Brief 1:
Please answer these questions from the patent excerpt:
(a) In the embodiment with a driver device near a power device, over which area is the epi region thinner after planarizing?
(b) What do FIGS. 2-5 show?
(c) To what is the output of driver circuit 10 coupled?
Brief 2:
Decide whether each statement agrees with the patent excerpt, answering yes or no and quoting the words that settle it.
(a) Driver circuit 10 and power MOSFET 12 are built on separate substrates.
(b) In the first embodiment, the epi region is formed with a uniform thickness over the substrate.
(c) Motor control is listed among the uses of the IC containing power MOSFET 12.

Provided passage:

%%

SUMMARY OF THE INVENTION
[0007] In one embodiment, the present invention is a method of
forming a semiconductor device comprising the steps of providing a
substrate, removing a portion of the substrate to provide a layer
offset in the substrate, forming an epi region of uniform thickness
over the substrate, wherein the epi region has a similar offset as
the layer offset, and planarizing the epi region so that the epi
region over a first portion of the substrate has less thickness
than the epi region over a second portion of the substrate.
[0008] In another embodiment, the present invention is a method of
forming an integrated circuit having a driver device in proximity
to a power device comprising the steps of forming a substrate
having a driver device area and a power device area, forming a
layer offset between the driver device area and the power device
area, forming an epi region over the driver device area and the
power device area, and planarizing the epi region so that the epi
region over the power device area has less thickness than the epi
region over the driver device area.
[0009] In yet another embodiment, the present invention is a method
of forming a first semiconductor device in proximity to a second
semiconductor device on an integrated circuit comprising the steps
of forming a first layer of semiconductor material with a layer
offset between a first semiconductor device area and a second
semiconductor device area, forming an epi region over the first
semiconductor device area and the second semiconductor device area,
and planarizing the epi region such that the epi region over the
second semiconductor device area has less thickness than the epi
region over the first semiconductor device area.
BRIEF DESCRIPTION OF THE DRAWINGS
[0010] FIG. 1 is a schematic diagram of a driver circuit and power
MOSFET; and
[0011] FIGS. 2-5 illustrate cross-sectional views of the driver
circuit and power MOSFET devices.
DETAILED DESCRIPTION OF THE DRAWINGS
[0012] Referring to FIG. 1, driver circuit 10 is shown with an
output coupled to the gate of power MOSFET 12. Driver circuit 10
and power MOSFET 12 are formed in proximity to one another on a
single silicon substrate and packaged as an integrated circuit (IC)
20. IC 20 may contain other signal processing circuitry. The IC
containing power MOSFET 12 is commonly used in power transistor
applications such as switching power supplies, power conversion,
power management, energy systems, telecommunications, personal
computer applications, motor control, automotive, and consumer
electronics.

%%

Data for review:
%%

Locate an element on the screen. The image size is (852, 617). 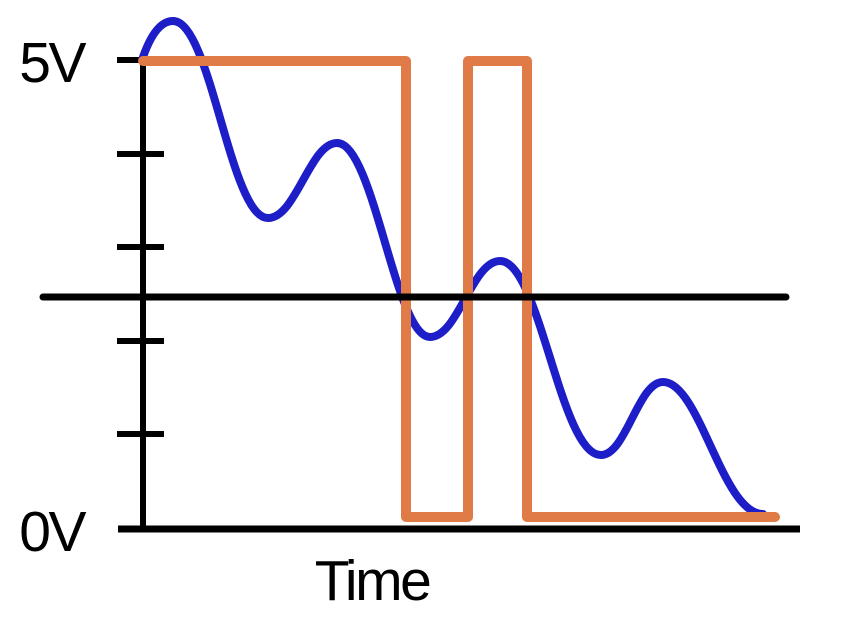
x-axis-title: Time is located at coordinates (372, 581).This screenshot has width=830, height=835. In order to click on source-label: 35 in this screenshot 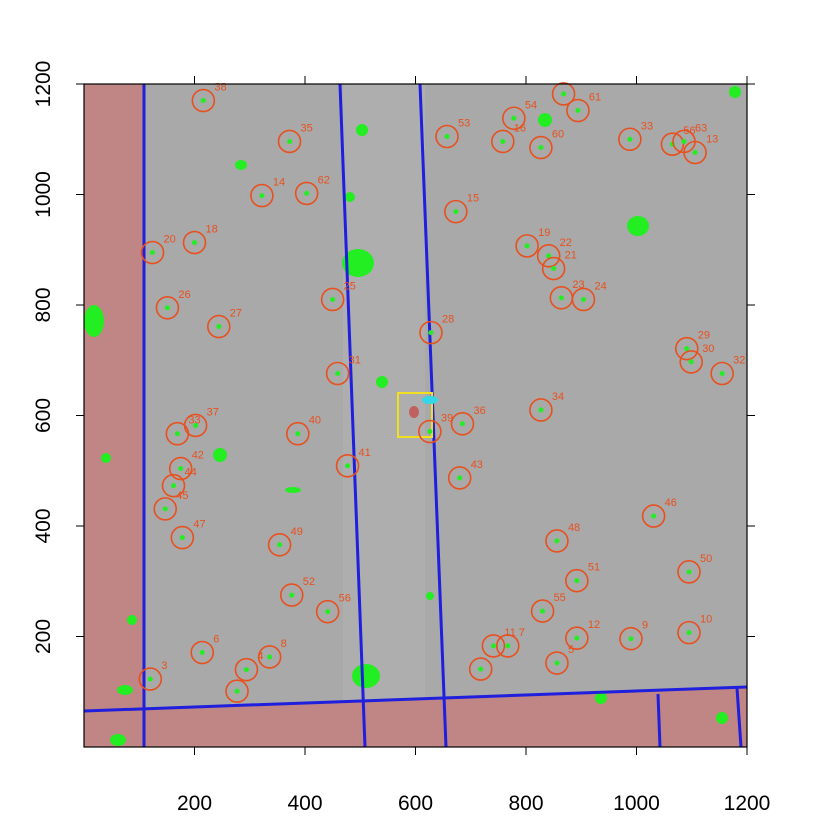, I will do `click(307, 128)`.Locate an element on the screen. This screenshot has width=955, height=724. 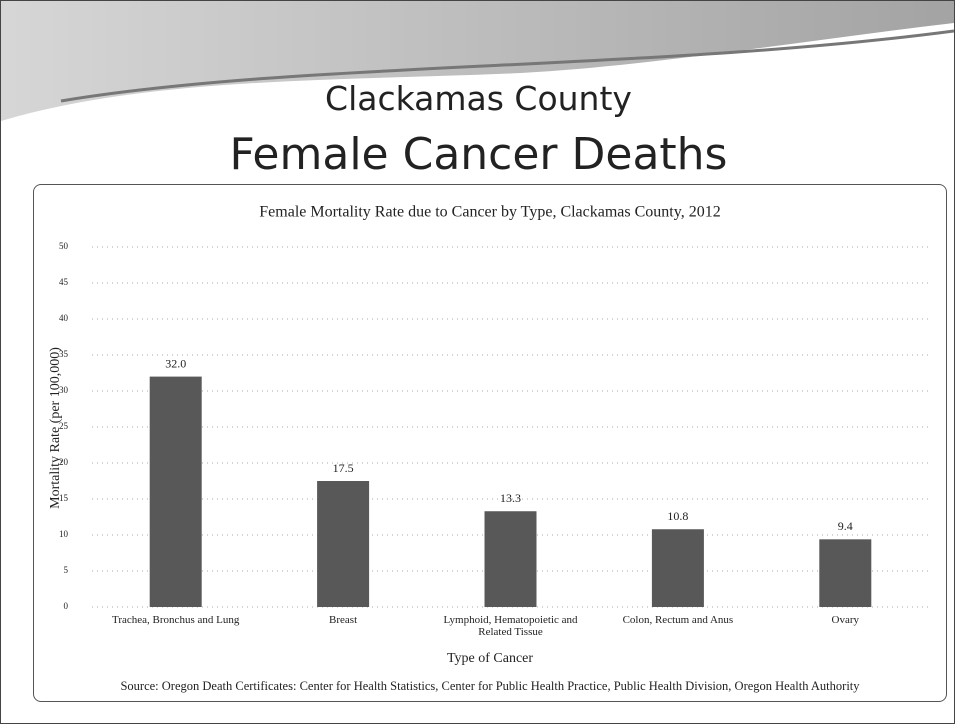
x-tick-label: Breast is located at coordinates (344, 620).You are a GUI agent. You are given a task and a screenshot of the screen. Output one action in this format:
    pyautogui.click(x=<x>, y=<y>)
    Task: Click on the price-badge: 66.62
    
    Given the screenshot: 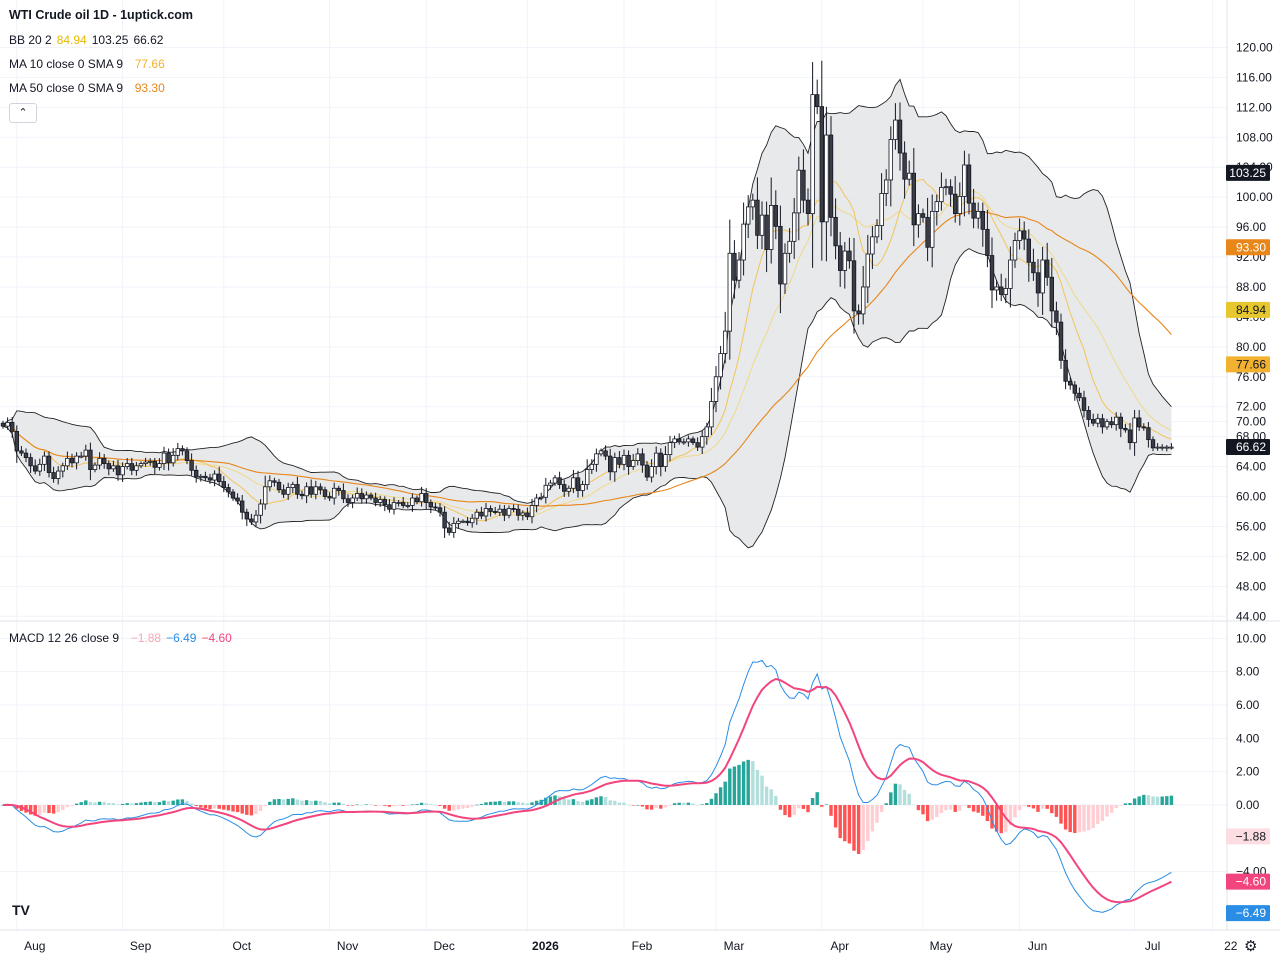 What is the action you would take?
    pyautogui.click(x=1248, y=446)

%%

Exercise result 1:
(a) The power device area.
(b) Cross-sectional views of the driver circuit and power MOSFET devices.
(c) The gate of power MOSFET 12.

Exercise result 2:
(a) No: "single silicon substrate"
(b) Yes: "forming an epi region of uniform thickness"
(c) Yes: "motor control, automotive, and consumer"